At its core, Deflinching is just a TAP. It goes like this:
- Trigger: notice that you're triggered/offended/bristling
- Action: make space
The heart of the technique lies in "making space". This is akin to a micro-focusing move, where the goal is to determine what part of you got triggered/offended/bristly.
In general, there are good reasons for you to get offended. If someone I respect tells me I commited a social faux pas, the internal wince I experience is real. In my case, it's because I don't like being told that I hurt someone because I don't like hurting people. The temptation is to respond "no, I didn't do that" because I obviously didn't intend to hurt them. If there's something your instinctive reaction is trying to defend, you want to surface that thing. You don't want to squish it down and let it eek out the sides, but you don't want to let it dominate either.
The generalized temptation is to direct the wince-type-feeling back at the person who gave you the criticism. This is bad for a few reasons, but one of the main reasons is that this negatively reinforces people giving you criticism, which means you stop finding out about possible improvements you can make. The point of "making space" is to figure out what the wince-type-feeling is actually directed at. In many cases, it's directed at the world state in which the criticism is true - in which case, don't kill the messenger. In other cases, it can be directed at the form of the message, as opposed to the contents.
In practice, the easiest way to "make space" is to pause for a few seconds ("easiest" is relative; on an absolute scale, making space for criticism is hard ). There is a classic anger management technique that is to count to 10 whenever you get angry. The rationalist equivalent might be to recite the Litany of Gendlin(or part of it). You could think of it as you already having a TAP that goes "get criticised -> react" that you want to replace with "get criticised -> pause".
Lines of Retreat
This is another TAP. It goes like this:
- Trigger: make space
- Action: ask yourself "what if the criticism is true?"
If the criticism is true and you don't care, then you can just let it go. Sometimes people tell me that my shirt doesn't look very good. If it's not a shirt that I think looks good either, then I don't really care if they don't think it looks good - after all, they agree with me! There's a failure mode where you just pretend you "don't care" about a lot of criticism - if you've made space properly, this failure mode shouldn't happen, but it is still worth it to keep it in mind.
Most of the time, however, the reason that you got triggered/defensive is because you do care. If you have a particular sort of brain, realizing you care whether or not the criticism is true makes you curious to figure that out, which means you're now in an eagerly-listening-to-criticism mode, and you've succeeded. For most of us, however, the realization that you care is not enough.
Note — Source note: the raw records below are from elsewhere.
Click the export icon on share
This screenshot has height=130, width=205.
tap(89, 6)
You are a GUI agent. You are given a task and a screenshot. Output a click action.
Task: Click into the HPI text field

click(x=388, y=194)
The line of retreat is visualizing a world in which the criticism is true. What if I actually deeply offended my friend with a bad joke? What are the consequences? I would try and pass an ideological turing test for why they were offended and apologize, explaining a strategy to not commit anything in the general class of offenses that that specific offense represented. This would be hard and take time, but overall probably not cause lasting damage to any of my relationships. It's bad, but not that bad. Making sure the criticism is not true isn't my final stand; I can always retreat to reality.
The point is to put yourself in a mental state where you are able to accept that the criticism might be true. This is a prerequisite to being able to learn/grow from accepting criticism.
The final step is to figure out whether or not the criticism is true. I have no advice for this step, except that it is probably going to be easier than the above.
Find a friend and ask them to tell you small and non-central flaws about yourself. Notice the feeling of triggeredness/defensiveness/bristlyness. Imagine a world in which you actually have those flaws and ask yourself how bad it is.
If desired, repeat with flaws that escalate in size (be careful you're actually ready for this, and not just eager to show you're a Real Rationalist).